JACKSONVILLE, Fla. – As Gov. Rick Scott continues to push the federal government for Zika response funding, local mosquito control companies have seen an increase in customers looking to be proactive in the face of uncertainty.
One company, Mosquito Joe, said its business is expected to more than double this year.
The company was started in 2015, and the owner said he got into the business because he saw a big need in Jacksonville for mosquito control.
He said with the fear of the Zika virus growing, people living in areas prone to mosquitoes, including near creeks and other standing water, have been calling him looking for a solution.
“Mosquito Joe are not experts in the Zika virus,” company president Christopher Phillips said. “We are emphasizing the best way to avoid Zika is to not get bitten to begin with, so that's why we try and do the mosquito spraying."
Mosquito control experts across the state said rain from Tropical Storm Colin will complicate control efforts.
“In particular, the Zika mosquitoes are container breeders and day biters, so all the containers that have been empty for the last few weeks will now start to fill up,” Leon County Mosquito Control Director Glen Pourciau said.
About two dozen counties were mentioned a letter from Scott to President Barack Obama, seeking specific funding to fight Zika. The ask includes money for public outreach, insecticide, spraying equipment and protective clothing.
In the meantime, many residents, like Tom Goodrich, are having companies like Mosquito Joe spray their properties.
"With the Zika fear going on, it's just added benefit of knowing that that many less mosquito bites are occurring,” Goodrich said.
Goodrich has been a Mosquito Joe customer for three months and said it's worth every penny. He said he noticed a big difference while doing yard work.
"Anything to curtail the population of mosquitoes is going to benefit anyone,” Goodrich said.
Phillips said he's had to hire more technicians because of demand. He said women who are pregnant or looking to become pregnant have been his newest clientele. The business went from 250 customers last year to between 500 and 600 this year.
"I think it's better to be prepared in advance to help prevent it. Prevention is much better than treating the problem afterward,” Phillips said. “Because if we do get any locally transmitted cases, it could spread rapidly, so it's best to be on top of it right from the start."
Experts with the Department of Health said the simplest way to fight the type of mosquitoes that carry the Zika virus is to get rid of standing water.
Mosquitoes can breed in as little as a teaspoon or bottle cap of water that’s left standing for a week.
The mosquitoes live and die within about 200 yards of where they hatch.
The Health Department released a list of tips for eliminating mosquito breeding sites:
- Clean out troughs and gutters
- Remove old tires or drill holes in those used in playgrounds to drain
- Turn over or remove empty plastic pots
- Pick up all beverage containers and cups
- Check tarps on boats or other equipment that may collect water
- Replace water in birdbaths and pet or other animal feeding dishes at least once a week
- Change water in plant trays, including hanging plants, at least once a week
- Remove vegetation or obstructions in drainage ditches that prevent the flow of water.

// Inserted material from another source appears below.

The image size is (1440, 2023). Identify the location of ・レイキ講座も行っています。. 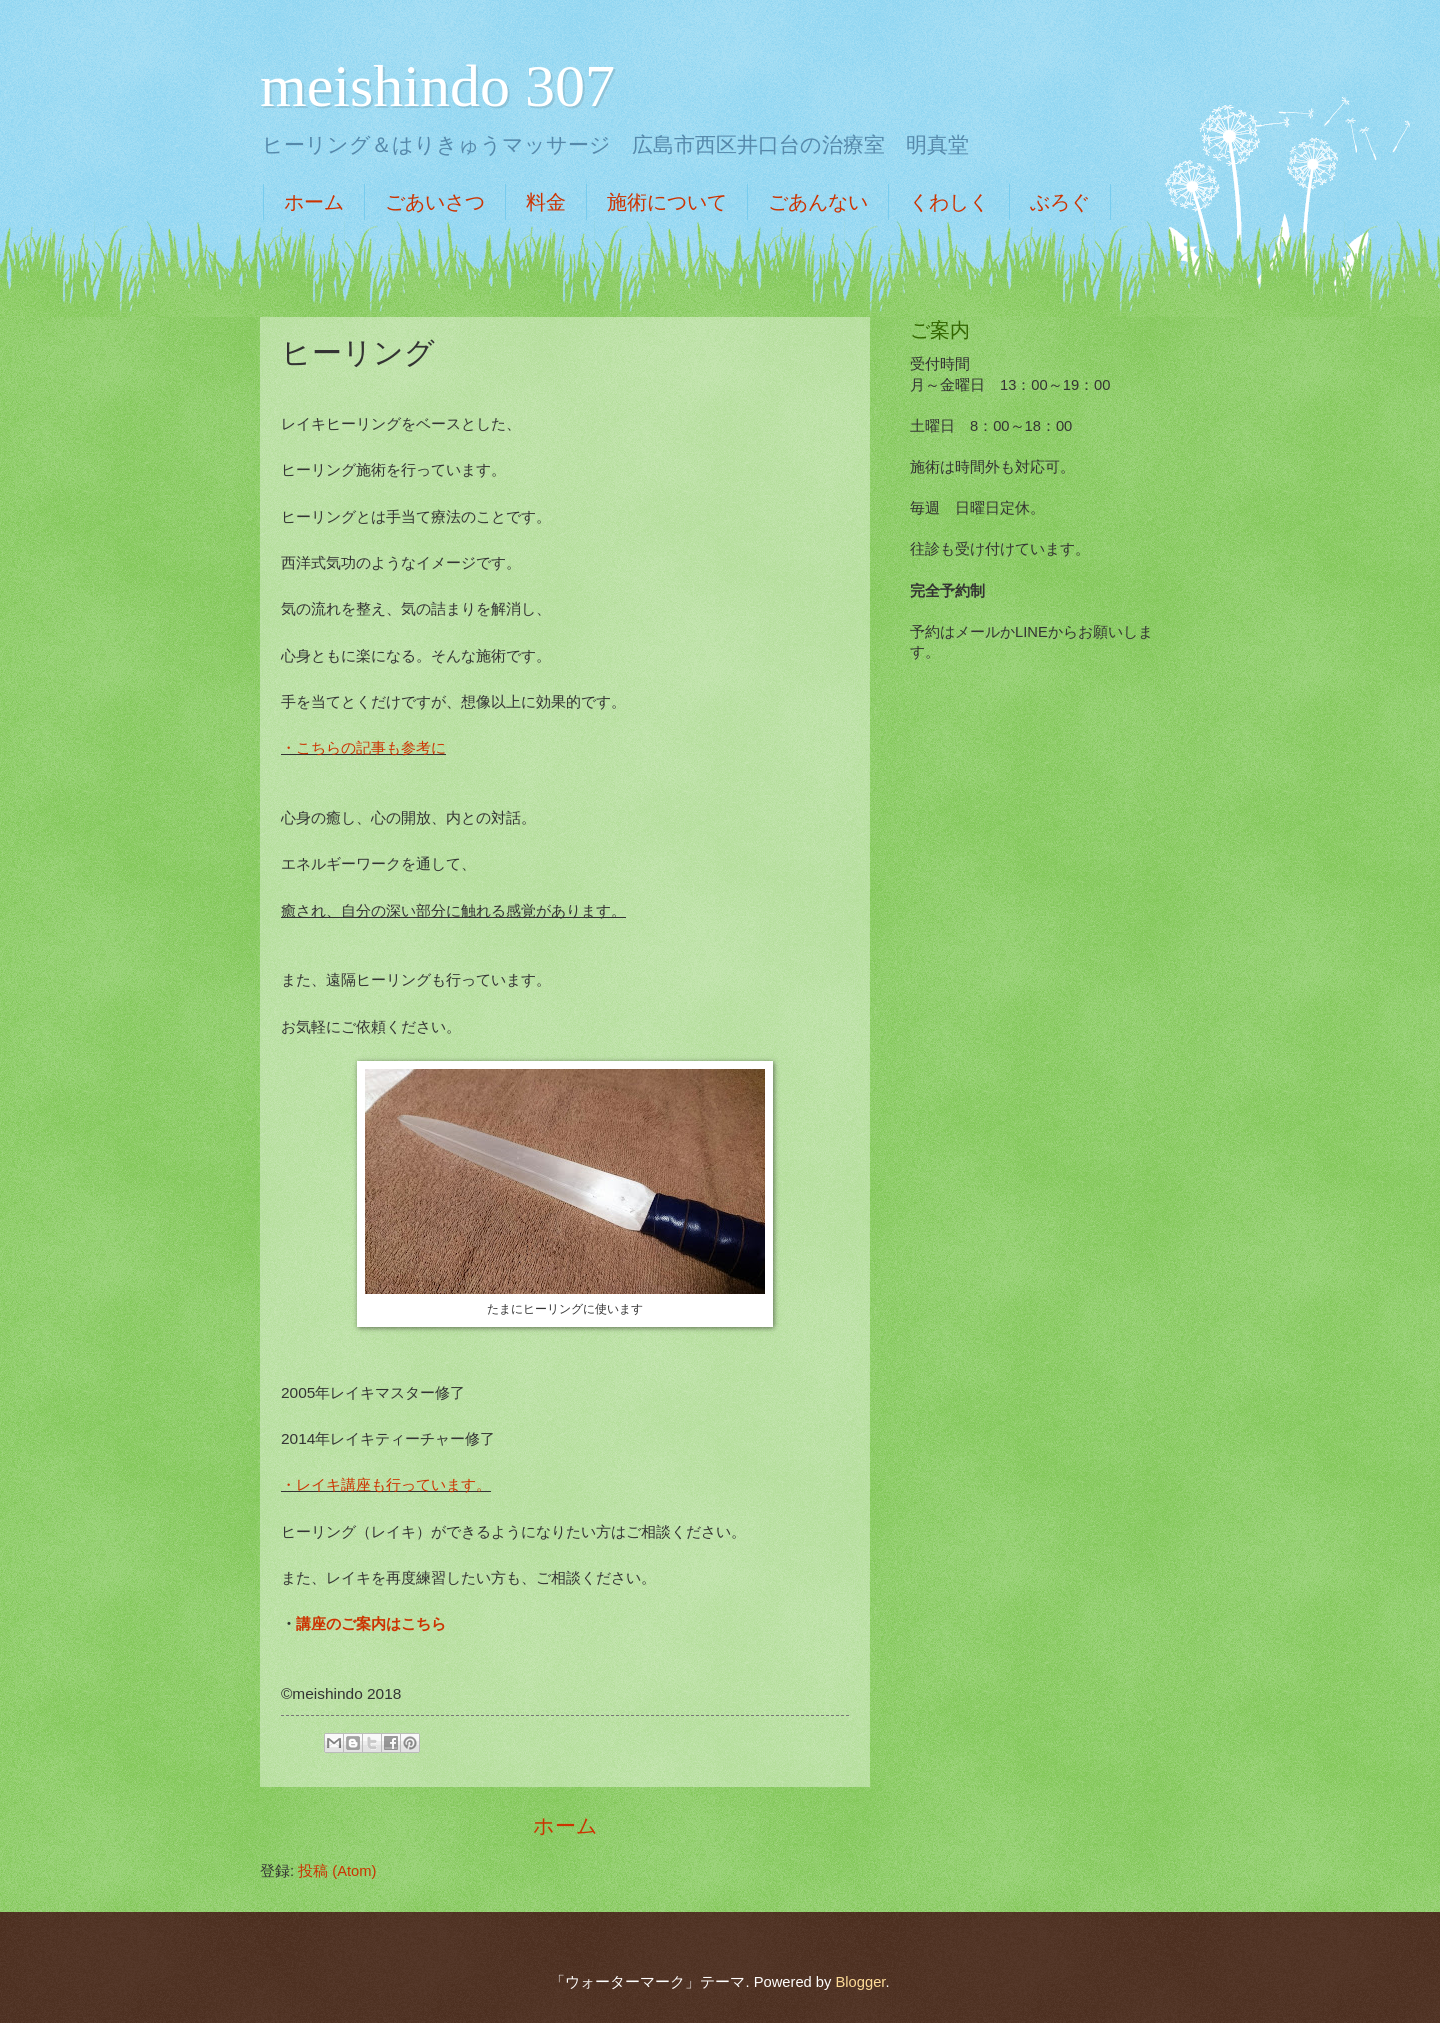
(386, 1484).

Funding requests suggest it is about twice as expensive to remove a Zika threat after an infection as it is to take preventive action beforehand.
Duval County sprays on a case-by-case basis if a customer calls in and expresses a concern.
Mosquito Control personnel investigate the area of the complaint to see if it needs to be sprayed. The city department also does research in different areas of the county and collects data to determine if the areas need to be sprayed.
The areas that need it are then sprayed from a truck at ground level.
The city keeps a list online of the areas that have been sprayed in the last week.
Sometimes the city also does aerial spraying, but the city doesn't have any aerial applications scheduled now.
Mosquito Joe said the properties it sprays must be treated every there weeks, and the price depends on the size of the property. Mosquito Joe charges $45 for a small property or $110 for an acre.
The price also depends on the amount of foliage in the yard.